Таким образом, “легенды”, “поэмы”, “стихи”, выражение лица или жеста и прочие тонкие, не поддающиеся строгому рациональному учету и догмам силлогистов, но очень важные в духовном отношении стороны и детали становятся решающими для выявления правды. Чуткость к подобного рода сторонам и деталям и позволяет не верящей в вину подсудимого Груше (“не таков человек, чтобы солгал”) и Алеше, не имевшему никаких аргументов, “кроме нравственной убежденности в невиновности брата”, быть ближе к истине, чем “доказательным” юристам. Действительно, установить не только полноту истины о предполагаемом преступлении Дмитрия Карамазова, но и просто его состав, даже сам факт невозможно, не беря во внимание экзальтированное благородство его натуры и искание высшего, проходя мимо его внутреннего переворота и мучений совести. Но именно эти-то аспекты, все самое коренное, сокровенное и трепетное, и отсечены, принципиально вытолкнуты из правового пространства, в котором его хозяевам дорога “не нравственная сторона, а лишь, так сказать, современно-юридическая” и которое подпитывает “искреннюю ложь”, полуосознанное или более наглое лицемерие.
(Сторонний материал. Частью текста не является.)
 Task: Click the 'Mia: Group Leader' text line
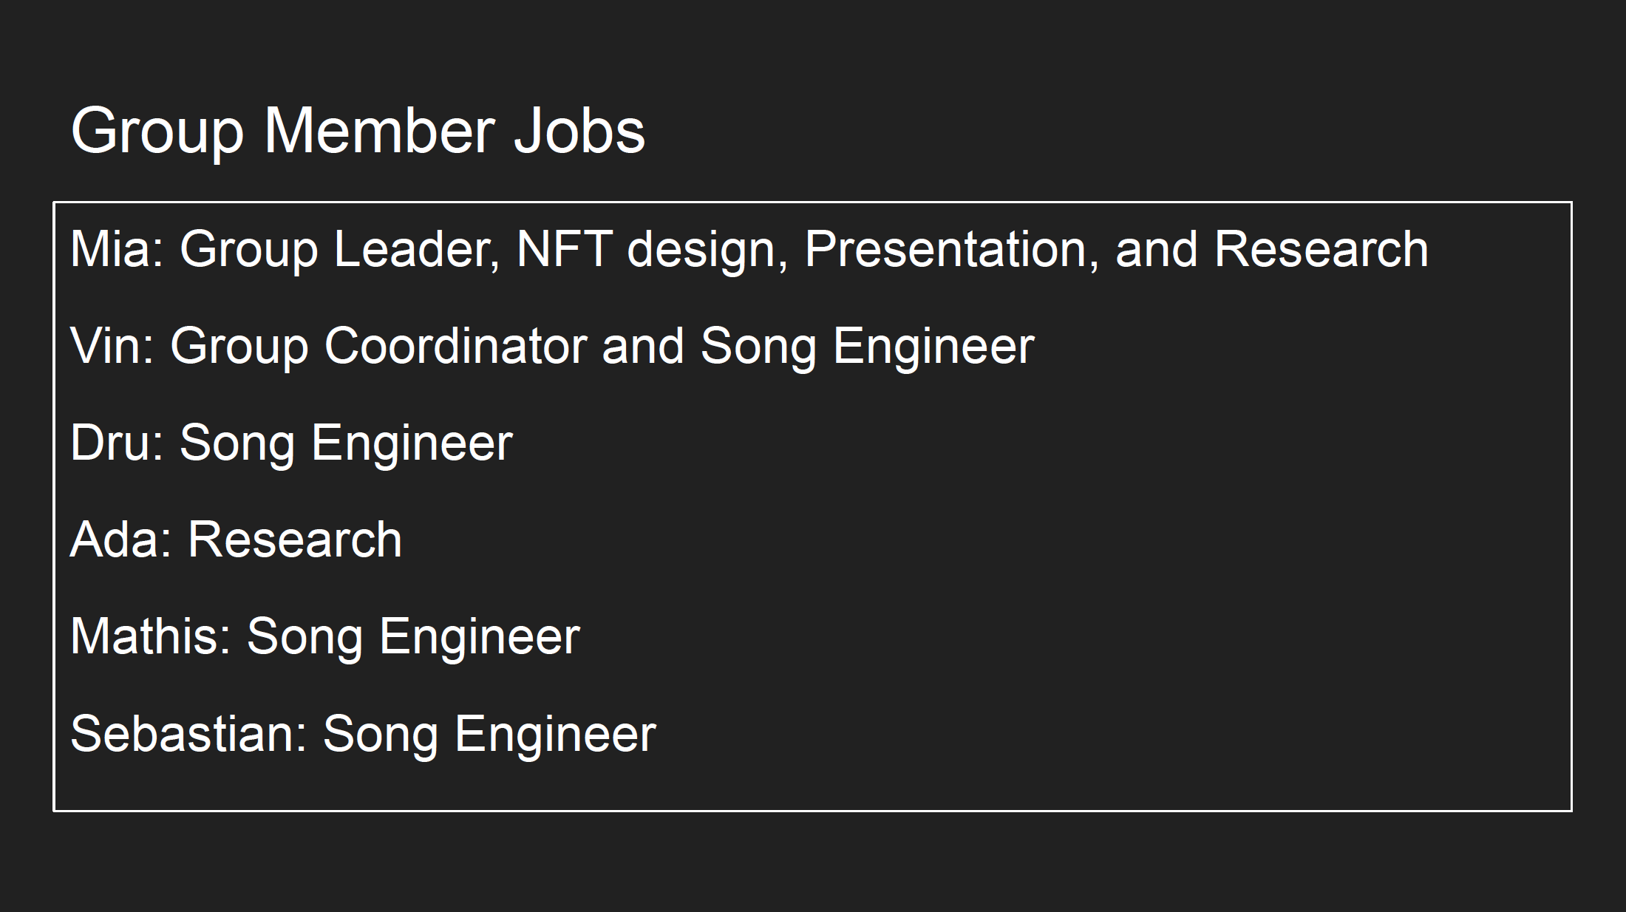748,248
Подобные закономерности заставляют Достоевского не фетишизировать, а существенно корректировать несомненные достоинства правового государства и делать соответствующие социально-антропологические выводы: “В человеке, кроме гражданина, есть и лицо... Даже закон не предусмотрит всех тонкостей. Но отнять лицо у гражданина и оставить только гражданина нельзя: вышло бы нечто хуже коммунарского стада. Есть преступления и впечатления, которые не подлежат земному суду. Единый судья — моя совесть, то есть судящий во мне Бог”. В результате вместо правды торжествует “механический и хитрейший путь” ее приватизации, а изначальная отвычка юриспруденции от лица, души, совести не может проходить безнаказанно для нравственной вменяемости людей, потенциально готовит (все опять-таки лишь в сроках) более глубокую конфликтную почву и последствия, сравнимые по тяжести с коммунистической идеологией.